US commercial real estate lending markets expanded in Q3 this year as capital markets remained favourable to borrowers despite the observed uncertainty of global economy in Q1 2016 due to Britain’s late-June vote to exit the European Union (EU), as reported by CBRE Group.
Since investors moved into treasuries and other debt instruments after Brexit, the US capital market is considered as safe haven to invest.
CBRE Lending Momentum Index – tracking the pace of US commercial loan closings – has shown some positivity with 4.3 per cent which indicates the gradual recovery in loan closings since March. This increased lending momentum index is encouraging especially amidst uncertain capital markets and the direction of US interest rates.
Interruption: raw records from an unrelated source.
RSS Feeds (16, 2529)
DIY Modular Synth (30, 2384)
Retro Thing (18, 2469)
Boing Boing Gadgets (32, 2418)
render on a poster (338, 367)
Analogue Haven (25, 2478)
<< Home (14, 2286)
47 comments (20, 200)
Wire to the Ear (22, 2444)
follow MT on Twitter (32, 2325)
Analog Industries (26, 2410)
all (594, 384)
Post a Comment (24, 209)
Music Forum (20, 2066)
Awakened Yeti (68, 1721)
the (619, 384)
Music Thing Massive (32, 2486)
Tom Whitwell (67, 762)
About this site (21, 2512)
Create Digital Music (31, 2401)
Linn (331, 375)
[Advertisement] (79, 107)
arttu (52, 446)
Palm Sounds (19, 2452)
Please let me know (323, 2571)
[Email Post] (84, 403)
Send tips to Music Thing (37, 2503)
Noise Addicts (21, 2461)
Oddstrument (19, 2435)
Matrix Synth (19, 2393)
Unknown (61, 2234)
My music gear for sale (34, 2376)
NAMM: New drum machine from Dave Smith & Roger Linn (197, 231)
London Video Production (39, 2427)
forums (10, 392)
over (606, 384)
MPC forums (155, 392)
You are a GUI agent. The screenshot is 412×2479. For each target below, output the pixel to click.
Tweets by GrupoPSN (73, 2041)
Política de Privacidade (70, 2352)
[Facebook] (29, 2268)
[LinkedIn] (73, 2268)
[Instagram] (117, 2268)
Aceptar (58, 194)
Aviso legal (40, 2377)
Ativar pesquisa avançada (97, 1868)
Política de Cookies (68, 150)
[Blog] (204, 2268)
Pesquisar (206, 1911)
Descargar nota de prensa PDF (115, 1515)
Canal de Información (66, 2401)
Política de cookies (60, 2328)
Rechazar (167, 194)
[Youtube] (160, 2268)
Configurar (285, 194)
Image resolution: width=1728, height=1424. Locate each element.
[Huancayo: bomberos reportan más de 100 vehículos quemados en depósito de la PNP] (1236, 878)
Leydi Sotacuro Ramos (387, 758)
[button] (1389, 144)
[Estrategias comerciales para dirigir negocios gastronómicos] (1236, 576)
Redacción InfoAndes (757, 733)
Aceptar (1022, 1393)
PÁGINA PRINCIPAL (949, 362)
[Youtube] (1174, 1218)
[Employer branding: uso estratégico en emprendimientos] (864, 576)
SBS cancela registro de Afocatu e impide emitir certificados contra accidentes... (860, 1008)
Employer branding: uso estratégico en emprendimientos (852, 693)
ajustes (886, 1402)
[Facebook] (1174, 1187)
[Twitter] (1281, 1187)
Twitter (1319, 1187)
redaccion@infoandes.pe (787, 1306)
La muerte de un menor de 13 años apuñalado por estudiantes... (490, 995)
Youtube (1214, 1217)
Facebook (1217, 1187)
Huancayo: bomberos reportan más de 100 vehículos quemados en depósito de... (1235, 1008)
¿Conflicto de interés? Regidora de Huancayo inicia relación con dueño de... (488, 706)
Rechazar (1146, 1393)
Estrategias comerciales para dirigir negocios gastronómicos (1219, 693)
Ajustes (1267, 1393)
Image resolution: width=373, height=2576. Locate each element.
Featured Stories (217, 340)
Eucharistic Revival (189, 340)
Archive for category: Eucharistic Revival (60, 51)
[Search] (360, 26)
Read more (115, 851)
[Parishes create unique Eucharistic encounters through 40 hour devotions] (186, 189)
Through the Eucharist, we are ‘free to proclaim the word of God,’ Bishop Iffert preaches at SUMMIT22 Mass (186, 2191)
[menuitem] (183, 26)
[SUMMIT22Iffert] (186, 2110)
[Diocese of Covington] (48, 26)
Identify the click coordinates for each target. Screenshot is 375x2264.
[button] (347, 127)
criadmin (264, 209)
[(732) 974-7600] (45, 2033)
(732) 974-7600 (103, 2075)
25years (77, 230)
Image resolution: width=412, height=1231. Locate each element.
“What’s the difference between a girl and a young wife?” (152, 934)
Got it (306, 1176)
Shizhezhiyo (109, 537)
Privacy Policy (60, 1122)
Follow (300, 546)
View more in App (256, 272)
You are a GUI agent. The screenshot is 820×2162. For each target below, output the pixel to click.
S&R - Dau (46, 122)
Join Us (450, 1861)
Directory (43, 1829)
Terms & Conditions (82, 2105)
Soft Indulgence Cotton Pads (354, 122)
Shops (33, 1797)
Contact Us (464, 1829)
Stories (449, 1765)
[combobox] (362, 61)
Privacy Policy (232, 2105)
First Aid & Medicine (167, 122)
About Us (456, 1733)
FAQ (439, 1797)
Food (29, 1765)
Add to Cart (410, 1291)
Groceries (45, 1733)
Even life companies have seen a surge of 15 per cent in a lending volume approaching the top spot among non-agency commercial/multifamily lenders. Bank lending accounted for 31 per cent of lending volume in this quarter, which is lesser than 40 per cent plus market shares captured over the past several quarters. The main reason for this fall is the pressurized atmosphere created by regulators to tighten underwriting standards especially for construction and multifamily loans.
“Most capital sources have been expanding, despite signs that banks are becoming more conservative in their underwriting,” says Brian Stoffers, Global President, Debt & Structured Finance, CBRE Capital Markets. “Now that the election is over, investors are likely to focus on the Federal Reserve’s December policy meeting. It appears that markets are anticipating a greater likelihood of a short-term rate increase.”